— Между прочим, твоей Гунты тоже нет, — произнес Зайцис трагическим голосом.
— Наверное, снова гуляет, она на свежем воздухе просто помешалась, — безразлично пожал плечами Войткус.
— Сам ты помешанный! — не выдержал Имант. — Ты посмотри, что на улице делается!
— Думаешь, надо идти на поиски? — и Войткус неохотно встал.
— Можешь не стараться, — удержат его Приедитис. — Она уехала. Совсем. С Жозите, которая доставила сюда нашего сердцееда Мурьяна. Просила передать, чтобы ты ее не искал. И чтобы не поминал лихом. А если хочешь знать, что она о тебе думает, на, выпей кофе. Это она не допила.

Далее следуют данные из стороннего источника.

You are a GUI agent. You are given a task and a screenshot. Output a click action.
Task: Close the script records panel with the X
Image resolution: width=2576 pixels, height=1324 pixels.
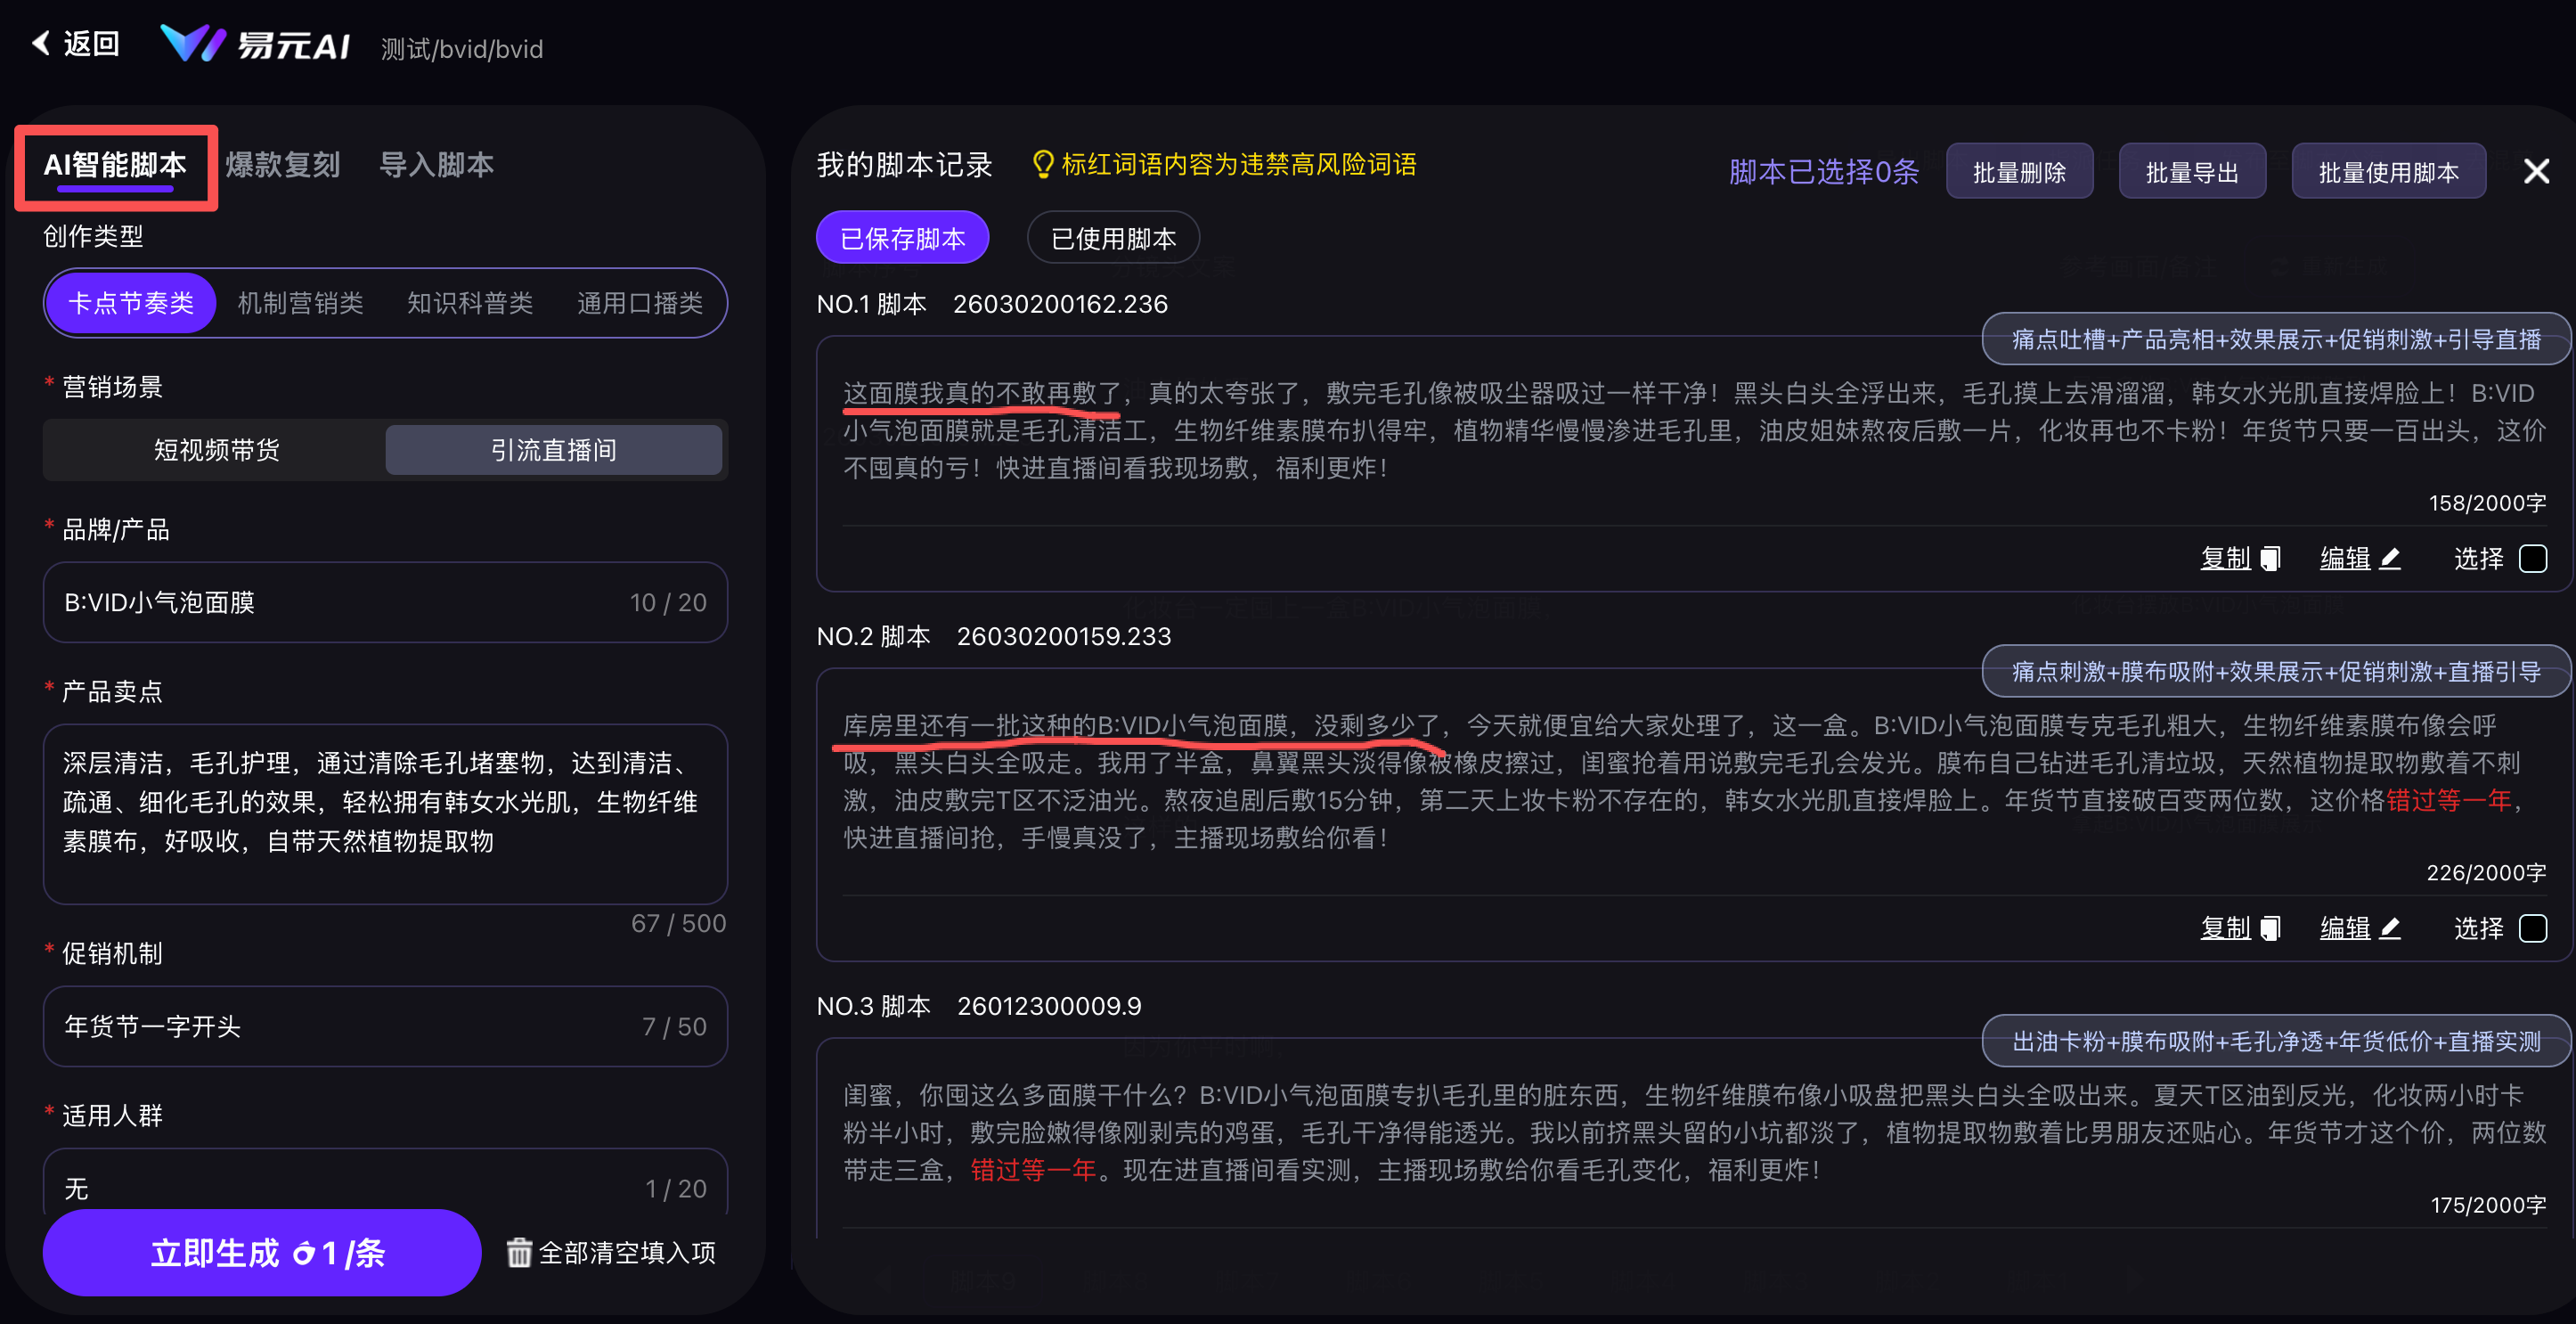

Войткус машинально протянул руку, но к чашке не прикоснулся. Конечно, в последние месяцы постоянное присутствие Гунты, непрестанное стремление будоражить и подталкивать его, к месту и не к месту подавать советы и руководящие указания — все это порой доводило его до белого каления, и тогда хотелось громко завыть, стукнуть кулаком по столу, спрятаться, удрать на край света, чтобы вернуть себе свободу действий и самоуважение. Аргументы Гунты, всегда предварявшиеся дополнительным предложением: «Если ты меня любишь…», со временем стали вызывать в нем сомнение в крепости ее любви и в том — стоило ли из-за нее нести все эти бесконечные жертвы… Даже и сейчас Войткус не мог разобраться, что в нем преобладало: чувство облегчения или боль? Было лишь оскорбленное самолюбие и пустота. Да еще сожаление о том, что этот решающий шаг предпринял не он, тогда, может быть, удалось бы сохранить дружеские отношения. Ничего, заживет и это — мало ли друзей вокруг?
— Слушай, Саша, — с запинкой проговорил Зайцис, — мы тут с Гунтой уже сходили к ее дядюшке… Если и ты не станешь возражать, вместо Гунты приедет Марута с Андрисом, и мы оставшуюся неделю проведем вместе. А ты перешел бы в мою комнату и жил бы как кум королю, без помех изучал бы свои складские бумаги.
Наверное, последних слов говорить не следовало, потому что все сразу вспомнили о бесследно исчезнувшей докторской диссертации. Прошел целый день, удалось нащупать множество нарушений, разорвались, казалось бы, прочные отношения и возникли новые, выкристаллизовавшиеся, свежие представления, проверены четыре гипотезы, каждая из которых зашла в тупик. И оставалось только надеяться, что вскоре вернется Находко и объявит, что его научный метод привел к успеху.
В противном случае придётся признать свое поражение и просить помощи опытного криминалиста, профессора Григория Березинера.
Капитан Находко считал себя закаленным, прошедшим сквозь огонь и воду розыскником, которого ничто не в состоянии смутить, лишить равновесия. Однако в последнее время он убедился, что еще способен на переживания. Перед каждым государственным экзаменом он волновался, как салажонок, и едва сдержал радостные слезы, когда начальник минской Высшей милицейской школы вручил ему диплом и значок; он заказал даже дубликат значка, чтобы можно было носить его и на гражданском костюме. Сейчас, сидя в одиночестве в своей комнате, он терзался угрызениями совести. Его товарищи играли в индейцев, вышедших на тропу войны, искали следы, проводили допросы, а может, кто знает, и обыски, по уши погрузились в процесс розыска, увлеченно выдвигали различные версии. И только он отказался участвовать в этой самодеятельности. А почему? Товарищи ведь просили его взять на себя руководство. Неужели он почувствовал себя слишком старым для таких самопроизвольных действий, не подпадавших ни под какие инструкции? Неужели в тридцать четыре года превратился в формалиста и бюрократа? Что это — возрастное явление? Да нет — его отец непременно поддержал бы затею Гунты, хотя давно уже получает полковничью пенсию, позволяющую ему жить сложа руки. Леонид Находко-старший не увлекался ни садоводством, ни рыбалкой, ни другими доходными занятиями, переименованными в активный отдых. В конце войны он участвовал в освобождении районного центра, а сейчас там же исполнял обязанности начальника штаба добровольной народной дружины, хорошо сочетавшиеся с хронической бессонницей, но еще лучше — с его молодым энтузиазмом.
Так же, как и его отец, Леонид-младший не признавал неумных утверждений относительно того, что большие события не затрагивают маленьких городов, но верил морскому правилу: шторм на мелководье намного опасней, чем в открытом море. И сильно надеялся, что сын — ну да, обязательно сын, рождение которого ожидалось в конце лета, так же полюбит тихий провинциальный городок со всей его кажущейся сонливостью.